Plusieurs choses m’ont marquée lors de mon séjour dans la ville malienne de Ségou à l’occasion du Festival sur le Niger-Ségou’Art. Peut-être que cela peut paraît très «avis de touriste», mais ce sont les impressions que j’ai eues. Je tiens à vous en partager quelques-unes.
Ségou, à environ 234 km au nord-est de la capitale Bamako, est une ville mais aussi une commune qui mérite le détour. Déjà, elle est un point important dans l’Histoire. Non loin de celle que l’on appelle «Ségou-Sido ani balanzan do», ou Ségou de la forêt de karité et de la forêt des acacia albida, se trouve Sékoro, un village qui a été fondée par Cheick Marouf, un marabout arabo-musulman, et première capitale de l’empire bambara (ou bamanan) ; empire fondé par Mamary Biton Coulibaly au 18e siècle. C’est grâce à Mali Tourisme que j’ai pu visiter cet endroit et m’imprégner d’un bout de l’Histoire du pays de Modibo Keita.
Sékoro est l’une des choses qui m’ont marquée lors de mon séjour à Ségou. J’adore l’Histoire -d’autant plus que je suis historienne de formation, et les histoires car elles permettent de faire travailler son imagination et son imaginaire.
Que vogue la pirogue
Une deuxième chose qui m’a marquée, c’est le fleuve. Ce fleuve Niger, appelé, aussi, Djoliba dans la langue mandingue, est le troisième de notre continent par sa longueur. Il traverse ou borde six pays : la Sierra Leone, la Guinée, le Mali, le Niger, le Bénin, et le Nigeria. J’ai été époustouflée par le paysage qu’il offrait. Le premier jour de mon séjour, je n’avais qu’une envie c’était de monter dans une pirogue et d’y faire un tour. Mon vœu a été exaucé, toujours grâce à Mali Tourisme, un des partenaires du Festival sur le Niger-Ségou’Art.
Ce jour-là, j’étais aux anges, malgré le fait que la pirogue prenait l’eau tel le Titanic. Mais, comme je ne suis pas Rose et qu’il n’y avait pas de Jack, tout s’est bien passé. Cette promenade en pirogue fait peut-être cliché pour certains, mais cela permet de comprendre et d’être à la place des habitants de l’autre rive, qui viennent à Ségou en pirogue -car ils n’ont pas d’autres moyens, notamment pour vendre les produits de leurs terres.
Les produits de la terre, c’est une chose qui m’a également marquée, pour la simple et bonne raison que la plupart des maraîchages (choux verts et salades, principalement) se trouve en bordure du fleuve ce qui permet de les irriguer directement de l’eau du Niger. J’ai même vu un maraîchage entre le boulevard de l’Indépendance et le boulevard El Hadj Omar Tall…
Promotion du tourisme culturel
Deux structures m’ont aussi marquée -et là attention, je ne fais pas de pub ! Ces structures sont deux hôtels. Le premier, l’hôtel Savane (1994), où j’étais hébergée, impressionne, déjà, par sa façade dont l’architecture s’inspire de celle traditionnelle, utilisant le banco rouge. C’est une volonté de la part de son créateur, Mamou Daffé (initiateur de la fondation Festival sur le Niger, et de plein d’autres choses aussi), pour développer et promouvoir le tourisme culturel et valoriser le riche patrimoine culturel de Ségou, dont l’architecture.

- _Consigne_
Recopiez fidèlement le passage du texte sur Ségou qui commence à « Ségou, à environ » et va jusqu'à « de Modibo Keita. » inclus. Les données fournies ne sont pas nécessaires ici.

- _Données fournies_

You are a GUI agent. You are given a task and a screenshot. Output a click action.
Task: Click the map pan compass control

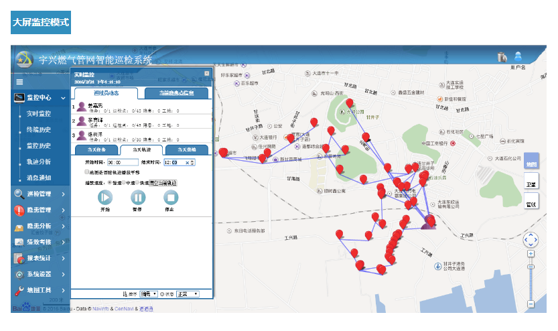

- _Résultat attendu_
Ségou, à environ 234 km au nord-est de la capitale Bamako, est une ville mais aussi une commune qui mérite le détour. Déjà, elle est un point important dans l’Histoire. Non loin de celle que l’on appelle «Ségou-Sido ani balanzan do», ou Ségou de la forêt de karité et de la forêt des acacia albida, se trouve Sékoro, un village qui a été fondée par Cheick Marouf, un marabout arabo-musulman, et première capitale de l’empire bambara (ou bamanan) ; empire fondé par Mamary Biton Coulibaly au 18e siècle. C’est grâce à Mali Tourisme que j’ai pu visiter cet endroit et m’imprégner d’un bout de l’Histoire du pays de Modibo Keita.